§ **What you will do**
Work through the records that follow and return each line containing the word "handle".

§ **Data extracts**
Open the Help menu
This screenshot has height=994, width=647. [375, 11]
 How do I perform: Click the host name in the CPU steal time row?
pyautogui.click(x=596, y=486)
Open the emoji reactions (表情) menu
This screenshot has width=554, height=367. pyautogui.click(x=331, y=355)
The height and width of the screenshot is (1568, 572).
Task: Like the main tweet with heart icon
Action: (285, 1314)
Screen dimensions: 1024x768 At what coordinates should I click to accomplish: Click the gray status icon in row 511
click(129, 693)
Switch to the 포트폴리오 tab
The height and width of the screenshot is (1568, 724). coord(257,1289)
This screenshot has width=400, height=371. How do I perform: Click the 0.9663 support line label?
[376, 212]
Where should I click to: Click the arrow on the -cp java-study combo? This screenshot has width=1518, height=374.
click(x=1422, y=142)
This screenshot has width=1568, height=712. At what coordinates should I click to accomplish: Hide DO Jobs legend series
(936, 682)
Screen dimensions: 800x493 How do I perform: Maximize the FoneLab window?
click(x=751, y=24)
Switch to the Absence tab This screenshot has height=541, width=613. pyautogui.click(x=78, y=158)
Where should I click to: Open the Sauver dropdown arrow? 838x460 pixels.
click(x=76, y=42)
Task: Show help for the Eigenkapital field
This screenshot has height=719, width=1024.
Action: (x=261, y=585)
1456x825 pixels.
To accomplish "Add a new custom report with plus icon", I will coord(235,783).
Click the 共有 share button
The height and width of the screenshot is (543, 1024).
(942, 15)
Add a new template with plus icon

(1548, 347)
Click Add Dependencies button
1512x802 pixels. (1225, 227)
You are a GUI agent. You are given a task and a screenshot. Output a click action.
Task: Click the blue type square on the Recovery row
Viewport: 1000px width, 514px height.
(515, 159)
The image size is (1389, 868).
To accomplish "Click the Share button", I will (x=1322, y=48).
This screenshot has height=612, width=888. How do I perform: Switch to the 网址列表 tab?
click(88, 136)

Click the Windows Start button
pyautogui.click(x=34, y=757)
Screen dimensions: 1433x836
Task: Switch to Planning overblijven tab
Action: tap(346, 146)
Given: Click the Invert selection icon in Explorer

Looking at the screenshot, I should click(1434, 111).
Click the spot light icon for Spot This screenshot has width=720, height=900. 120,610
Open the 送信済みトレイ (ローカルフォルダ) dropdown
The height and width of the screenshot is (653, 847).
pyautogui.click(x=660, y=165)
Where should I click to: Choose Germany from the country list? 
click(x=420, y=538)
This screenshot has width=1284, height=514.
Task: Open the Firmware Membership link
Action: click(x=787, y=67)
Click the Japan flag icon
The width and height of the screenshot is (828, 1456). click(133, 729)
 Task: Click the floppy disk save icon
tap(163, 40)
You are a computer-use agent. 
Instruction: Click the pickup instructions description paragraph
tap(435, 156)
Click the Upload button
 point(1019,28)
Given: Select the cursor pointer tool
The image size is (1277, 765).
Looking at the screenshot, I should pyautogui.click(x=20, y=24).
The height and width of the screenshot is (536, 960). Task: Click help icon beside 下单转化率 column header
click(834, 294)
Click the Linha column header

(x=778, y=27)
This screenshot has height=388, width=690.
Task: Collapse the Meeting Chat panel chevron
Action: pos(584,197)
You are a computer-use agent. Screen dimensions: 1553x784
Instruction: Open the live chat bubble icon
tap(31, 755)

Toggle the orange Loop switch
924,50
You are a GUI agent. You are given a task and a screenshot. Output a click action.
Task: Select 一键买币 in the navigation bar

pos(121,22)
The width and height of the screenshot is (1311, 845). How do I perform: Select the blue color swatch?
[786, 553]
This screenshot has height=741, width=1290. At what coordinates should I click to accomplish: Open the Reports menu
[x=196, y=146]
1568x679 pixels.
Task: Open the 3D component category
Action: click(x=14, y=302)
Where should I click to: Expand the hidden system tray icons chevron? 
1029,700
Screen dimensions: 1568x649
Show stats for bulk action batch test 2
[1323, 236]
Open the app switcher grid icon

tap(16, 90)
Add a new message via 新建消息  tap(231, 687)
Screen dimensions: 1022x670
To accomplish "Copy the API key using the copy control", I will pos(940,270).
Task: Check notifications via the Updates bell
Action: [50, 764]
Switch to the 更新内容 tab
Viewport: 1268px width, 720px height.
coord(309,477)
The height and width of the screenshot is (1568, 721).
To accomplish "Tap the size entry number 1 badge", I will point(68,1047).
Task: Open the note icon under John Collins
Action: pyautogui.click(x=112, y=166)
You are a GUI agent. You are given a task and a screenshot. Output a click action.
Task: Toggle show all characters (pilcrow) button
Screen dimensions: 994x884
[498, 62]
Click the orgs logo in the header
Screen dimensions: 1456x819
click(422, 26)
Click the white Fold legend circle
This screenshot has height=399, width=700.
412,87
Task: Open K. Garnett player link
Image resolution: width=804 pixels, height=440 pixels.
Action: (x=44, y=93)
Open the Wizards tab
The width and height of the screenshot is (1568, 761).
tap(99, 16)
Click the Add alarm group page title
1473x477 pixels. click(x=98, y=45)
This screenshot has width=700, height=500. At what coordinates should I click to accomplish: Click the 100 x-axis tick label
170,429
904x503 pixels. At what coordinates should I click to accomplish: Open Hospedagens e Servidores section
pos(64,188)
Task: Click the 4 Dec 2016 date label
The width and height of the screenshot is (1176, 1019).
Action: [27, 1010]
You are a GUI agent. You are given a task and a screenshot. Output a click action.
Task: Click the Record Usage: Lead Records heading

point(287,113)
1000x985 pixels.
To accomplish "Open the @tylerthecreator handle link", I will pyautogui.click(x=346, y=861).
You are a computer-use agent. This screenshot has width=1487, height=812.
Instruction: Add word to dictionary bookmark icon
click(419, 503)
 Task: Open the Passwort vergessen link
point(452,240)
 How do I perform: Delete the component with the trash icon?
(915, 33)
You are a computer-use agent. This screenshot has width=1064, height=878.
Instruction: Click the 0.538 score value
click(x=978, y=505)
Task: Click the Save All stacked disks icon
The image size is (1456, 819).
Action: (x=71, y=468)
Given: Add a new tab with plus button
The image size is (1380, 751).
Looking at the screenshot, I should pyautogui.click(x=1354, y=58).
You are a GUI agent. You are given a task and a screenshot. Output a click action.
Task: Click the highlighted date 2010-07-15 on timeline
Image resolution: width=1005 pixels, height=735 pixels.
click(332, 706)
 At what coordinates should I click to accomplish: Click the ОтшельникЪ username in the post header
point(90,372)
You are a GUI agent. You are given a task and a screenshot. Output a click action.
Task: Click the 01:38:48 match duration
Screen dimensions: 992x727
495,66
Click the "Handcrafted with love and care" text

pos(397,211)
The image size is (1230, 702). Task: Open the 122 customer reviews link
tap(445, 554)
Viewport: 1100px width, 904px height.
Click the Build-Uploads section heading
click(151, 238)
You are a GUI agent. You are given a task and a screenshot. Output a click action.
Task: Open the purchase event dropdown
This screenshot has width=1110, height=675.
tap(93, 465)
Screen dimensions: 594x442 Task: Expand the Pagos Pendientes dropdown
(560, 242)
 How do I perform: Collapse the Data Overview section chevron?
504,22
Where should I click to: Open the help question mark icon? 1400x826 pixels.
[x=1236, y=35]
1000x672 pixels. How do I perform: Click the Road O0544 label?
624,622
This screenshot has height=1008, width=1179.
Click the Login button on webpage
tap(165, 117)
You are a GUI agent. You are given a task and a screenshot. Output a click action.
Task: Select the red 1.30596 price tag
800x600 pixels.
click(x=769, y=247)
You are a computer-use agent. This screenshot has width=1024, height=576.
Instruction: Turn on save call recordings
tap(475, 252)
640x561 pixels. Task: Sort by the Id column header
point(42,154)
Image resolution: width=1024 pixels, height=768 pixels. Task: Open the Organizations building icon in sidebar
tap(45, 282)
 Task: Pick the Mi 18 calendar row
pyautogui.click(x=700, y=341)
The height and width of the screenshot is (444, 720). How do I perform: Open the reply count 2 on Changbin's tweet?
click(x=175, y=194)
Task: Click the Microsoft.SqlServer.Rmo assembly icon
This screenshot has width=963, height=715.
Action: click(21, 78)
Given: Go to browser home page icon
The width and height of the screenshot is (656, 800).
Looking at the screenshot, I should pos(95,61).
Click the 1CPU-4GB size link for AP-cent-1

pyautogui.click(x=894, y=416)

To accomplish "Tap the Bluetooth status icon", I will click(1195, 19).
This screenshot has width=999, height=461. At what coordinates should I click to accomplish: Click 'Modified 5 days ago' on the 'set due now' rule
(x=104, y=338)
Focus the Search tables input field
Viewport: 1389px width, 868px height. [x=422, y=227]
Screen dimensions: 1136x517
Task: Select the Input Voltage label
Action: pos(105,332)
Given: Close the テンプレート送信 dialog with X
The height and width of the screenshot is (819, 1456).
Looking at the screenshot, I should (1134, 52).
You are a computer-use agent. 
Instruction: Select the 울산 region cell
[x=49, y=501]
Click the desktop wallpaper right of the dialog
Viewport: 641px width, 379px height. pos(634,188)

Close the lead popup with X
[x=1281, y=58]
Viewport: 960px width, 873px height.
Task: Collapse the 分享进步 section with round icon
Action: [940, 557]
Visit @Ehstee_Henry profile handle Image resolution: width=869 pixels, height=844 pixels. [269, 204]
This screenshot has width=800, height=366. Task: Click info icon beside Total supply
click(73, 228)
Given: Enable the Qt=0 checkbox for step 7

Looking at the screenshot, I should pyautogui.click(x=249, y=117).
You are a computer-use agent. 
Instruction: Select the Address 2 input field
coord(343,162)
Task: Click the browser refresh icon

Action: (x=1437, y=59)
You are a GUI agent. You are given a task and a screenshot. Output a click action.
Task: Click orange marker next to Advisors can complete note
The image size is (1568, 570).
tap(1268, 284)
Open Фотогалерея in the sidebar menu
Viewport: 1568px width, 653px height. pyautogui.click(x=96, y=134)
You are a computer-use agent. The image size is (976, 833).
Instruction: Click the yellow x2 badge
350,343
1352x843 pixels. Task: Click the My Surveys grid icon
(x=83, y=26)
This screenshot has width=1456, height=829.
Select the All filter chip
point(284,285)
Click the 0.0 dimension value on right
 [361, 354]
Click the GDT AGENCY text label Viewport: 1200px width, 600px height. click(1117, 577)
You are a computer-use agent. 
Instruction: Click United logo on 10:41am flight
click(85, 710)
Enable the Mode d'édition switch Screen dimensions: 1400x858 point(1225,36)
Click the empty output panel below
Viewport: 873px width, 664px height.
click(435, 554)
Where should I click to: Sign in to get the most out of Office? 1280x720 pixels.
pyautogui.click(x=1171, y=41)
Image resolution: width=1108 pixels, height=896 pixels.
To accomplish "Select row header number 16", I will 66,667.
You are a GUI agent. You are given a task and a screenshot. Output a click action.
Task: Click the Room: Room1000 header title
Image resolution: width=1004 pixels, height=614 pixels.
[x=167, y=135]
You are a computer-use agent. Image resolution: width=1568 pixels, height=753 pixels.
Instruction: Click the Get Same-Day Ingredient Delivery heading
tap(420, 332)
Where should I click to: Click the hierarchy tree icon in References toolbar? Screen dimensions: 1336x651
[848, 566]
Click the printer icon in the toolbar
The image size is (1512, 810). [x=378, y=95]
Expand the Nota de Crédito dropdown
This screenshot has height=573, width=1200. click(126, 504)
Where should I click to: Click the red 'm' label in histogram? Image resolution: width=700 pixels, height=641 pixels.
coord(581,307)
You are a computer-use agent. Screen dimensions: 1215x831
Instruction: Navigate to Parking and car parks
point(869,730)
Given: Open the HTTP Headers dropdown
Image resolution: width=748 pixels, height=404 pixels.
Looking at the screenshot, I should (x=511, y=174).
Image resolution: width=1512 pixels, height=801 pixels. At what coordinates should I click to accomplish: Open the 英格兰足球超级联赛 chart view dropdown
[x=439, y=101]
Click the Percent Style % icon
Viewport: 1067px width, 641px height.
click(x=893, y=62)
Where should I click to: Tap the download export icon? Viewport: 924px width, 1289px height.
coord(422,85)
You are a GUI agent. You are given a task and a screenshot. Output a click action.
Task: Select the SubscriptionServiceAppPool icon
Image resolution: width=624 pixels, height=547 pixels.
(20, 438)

§ **Solution to this task**
To accomplish "Open the @tylerthecreator handle link", I will pyautogui.click(x=346, y=861).
Visit @Ehstee_Henry profile handle Image resolution: width=869 pixels, height=844 pixels. [269, 204]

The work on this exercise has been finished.